Workflow diagram showing transcription and translation process. Steps: 1. Download media from S3, 2. Input MP4 to Amazon Transcribe, 3. Extract WebVTT, 4. Parse text in SageMaker Notebook, 5. Translate with Amazon Translate, 6. Aggregate and store in S3,

Figure 1. Processing WebVTT subtitle files

Use Amazon Bedrock to directly translate subtitles with prompt engineering techniques.

Use Amazon Bedrock to generate concise video clips incorporating the WebVTT file.

Summary of steps

[Subtitle translation with AWS AI services]

Step 1: Create WebVTT file using Amazon Transcribe
Step 2: Process the WebVTT file with Amazon SageMaker Studio
- Convert the WebVTT file to a text file and perform basic processing
- Initiate an Amazon Translate job
Step 3: Preprocess the translated WebVTT file in text format to enhance readability

[Utilizing Amazon Bedrock]

Step 4: Use Amazon Bedrock to directly translate the WebVTT file through prompt engineering
Step 5: Delineate a methodology to generate a concise video clip using Amazon Bedrock

Prerequisites

The following prerequisites are needed for this walk through:

An AWS account
Amazon SageMaker Studio
- Grant the Execution Role access to services such as Amazon S3, Amazon Polly, and Amazon Bedrock
A new Amazon S3 bucket
Amazon Bedrock access to Claude 3

Step 1: Create a WebVTT file using Amazon Transcribe

Start by using Amazon Transcribe to generate a WebVTT file from a sample video file.

Within the newly created Amazon S3 bucket, create a folder and upload the sample video file to that location. (What is Amazon Transcribe_.mp4)

Upload an Mp4 file(WhatisAmazonTranscribe.mp4) on Amazon S3 you created.

Figure 2. Upload an mp4 file.

Within the Amazon Transcribe service, initiate the ‘Create Job’ process and specify the Input and Output path as depicted in Figure 3. For the Output path, select the ‘Customer specified’ option and designate a new folder to store the generated WebVTT file. In this case, the folder ‘TranscribeVTT’ is designated.

AWS Transcribe output configuration screen. Select Customer-specified S3 bucket and set S3 URI as {your bucket} /TranscribeVTT/‘. Choose Subtitle file format as VTT (WebVTT).

Figure 3. Create a new folder to save WebVTT file.

Retain the default settings for the remaining configuration options and then create the job.
When the job Status is ‘Complete,’ validate that the WebVTT file has been successfully generated and stored in the designated Amazon S3 location.

Step 2: Process the WebVTT file with Amazon SageMaker Studio

Access the Amazon SageMaker Studio service and instantiate a new notebook instance.

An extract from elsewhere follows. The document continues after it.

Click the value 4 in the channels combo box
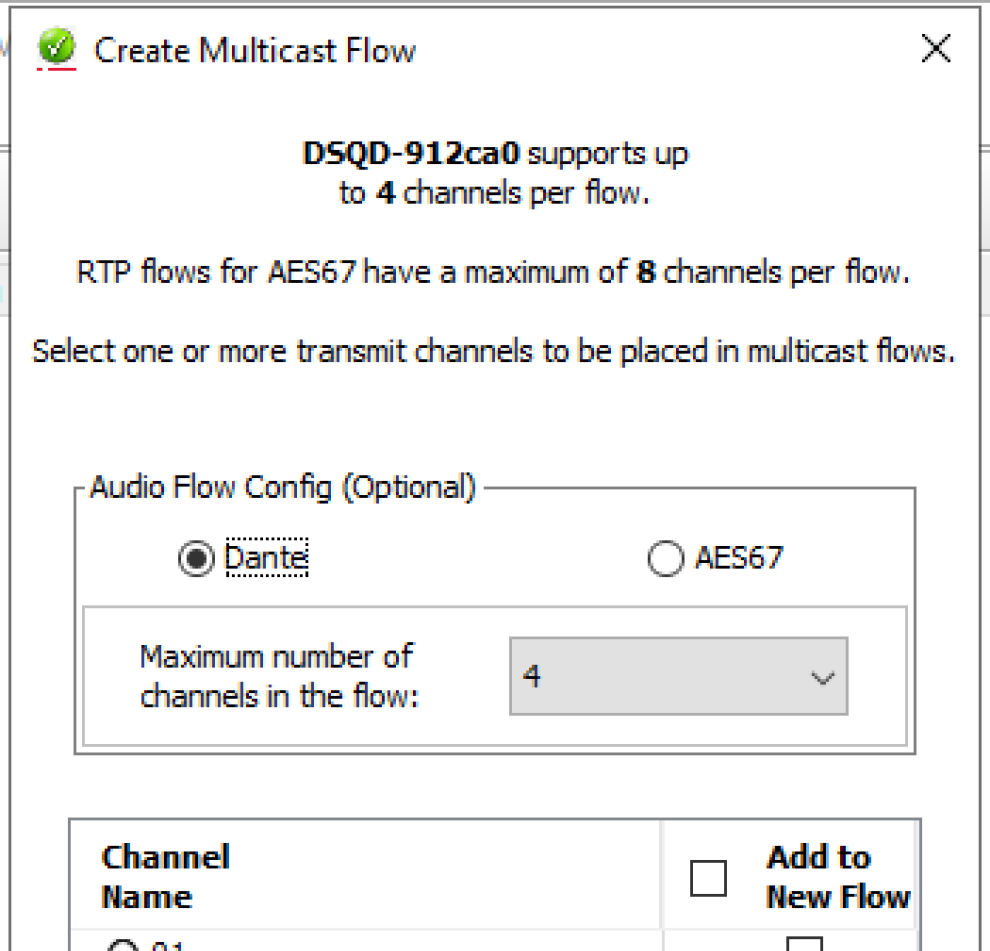This screenshot has width=990, height=951. [x=532, y=677]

Specify ‘Python 3’ as the kernel, retain the default instance type configuration, and proceed with the creation process.

Screenshot of AWS SageMaker notebook setup interface. Shows configuration with Data Science 3.0 image, Python 3 kernel, empty instance type selection, and no start-up script.

Figure 4. Set up the notebook environment.

To facilitate an uninterrupted workflow, execute the following code snippet.

!pip install webvtt-py
!pip install -U boto3 botocore

The subsequent code snippet facilitates an understanding of the structural composition of the WebVTT file.

#Check the structure of the VTT file
import boto3
s3 = boto3.client('s3')

bucket_name = ‘{BucketName}’
key_name = '{FolderName/webVTT file}’

obj = s3.get_object(Bucket=bucket_name, Key=key_name)
text = obj['Body'].read().decode('utf-8') 

print(text)

The WebVTT file is converted to one of the file formats supported by Amazon Translate, specifically the text (.txt) format in this case. The modified text file is saved as ‘textconverted.txt’ within a newly created directory named ‘txt’.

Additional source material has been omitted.